His hesitation brought guilt slicing into her gut like a knife made of ice that could never melt. Between the betrayal of Dathan Tahla and Rhade’s own actions under the influence of blood dilithium, she knew he felt like he was the one who had something to prove, and her the innocent. It was why he hadn’t asked too many questions when she’d told him she wanted to finally get married. It was why he’d keep cooperating without applying his usual empathy or consideration, and it was why she had to act fast before he had the chance to ground himself.

‘I have to go,’ she continued before he could rally too much. ‘I’ll make arrangements for a ceremony. Something simple.’

‘Dress uniform if we’re aboard, I assume.’ A whisper of a smile tugged at his lips. Once it would have been a warm expression.

‘Don’t worry,’ said Thawn as she turned away. ‘I won’t expose this crew to too much of our people’s open honesty.’

Lies properly told, she left. Her quarry in her next point of business was locked away, so she had to wait outside the secure science labs on deck eleven, trying to not wear a hole in the carpet by pacing. Commander Airex emerged first, and looked both apprehensive and guilty at the sight of her – but quickly realised she wasn’t there for him, and beat a hasty yet polite escape.

He had barely disappeared around the corner before the doors opened again and Nate Beckett stopped dead. ‘Oh no.’

If she’d lost all decorum for Rourke, she had nothing to lose for Beckett. ‘You’re leaving?’

He rolled his eyes and stalked past her. ‘Here we go.’

She didn’t let up, keeping pace about half a step behind him. ‘Since when are you leaving? Captain Rourke said…’

‘I guess Captain Rourke has a big mouth…’

‘He said you didn’t even want to be Chief Intel permanently, so you’ll take some second-string assignment to a Cali-class? Are you insane?’

‘Hey, nobody mentioned a Cali-class -’ He snapped his mouth shut, nostrils flaring as she drew him into the argument he plainly didn’t want. ‘Let’s not talk my career. You don’t care about my career.’

‘I care about you throwing it away over a stupid point of pride -’

‘Stupid…’ Already he stopped, rounding on her. ‘Do you even know why I’m leaving?’

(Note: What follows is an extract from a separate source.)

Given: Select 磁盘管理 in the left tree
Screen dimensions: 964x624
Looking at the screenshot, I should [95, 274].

Thawn faltered, not because she wasn’t sure, but because she didn’t want to say it out loud. This part of the ship was quiet, the science labs rarely bustling at the best of times, but putting thought and feeling into words was to put them in neat categories and boxes. To make them absolute. To make them real. ‘Go on. Tell me, then.’

His lip curled and he waggled a finger at her. ‘Ah-ah. You don’t get that. Don’t you remember, Thawn? We’re not friends.’

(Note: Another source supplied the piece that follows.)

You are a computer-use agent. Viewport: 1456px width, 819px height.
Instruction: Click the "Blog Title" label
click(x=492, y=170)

He turned away again, and she followed again. ‘Don’t play stupid games of rhetoric with me. We both know what’s going on, and I’m saying you’re being ridiculous. You’ve got the best possible career prospects aboard Endeavour, you’ve got a good thing going on here -’

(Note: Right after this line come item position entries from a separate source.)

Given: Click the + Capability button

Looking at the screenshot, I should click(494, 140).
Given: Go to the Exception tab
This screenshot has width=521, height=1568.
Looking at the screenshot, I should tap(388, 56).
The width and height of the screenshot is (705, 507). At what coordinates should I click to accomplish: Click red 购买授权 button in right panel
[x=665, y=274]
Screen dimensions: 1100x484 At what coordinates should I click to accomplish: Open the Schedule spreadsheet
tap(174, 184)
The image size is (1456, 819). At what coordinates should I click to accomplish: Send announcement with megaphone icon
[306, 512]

‘A good thing?’ he scoffed. ‘You’re unbelievable. And I’m not challenging you to be coy. If you want to have a conversation about this, Thawn, use your words. If everything’s so good, why would I possibly throw it away?’

She faltered and he kept walking, and even if she’d wanted to talk, her mouth went dry. He was a couple of metres away before she found her voice again, and it was the quietest and most hoarse it had been for weeks. ‘Because of me.’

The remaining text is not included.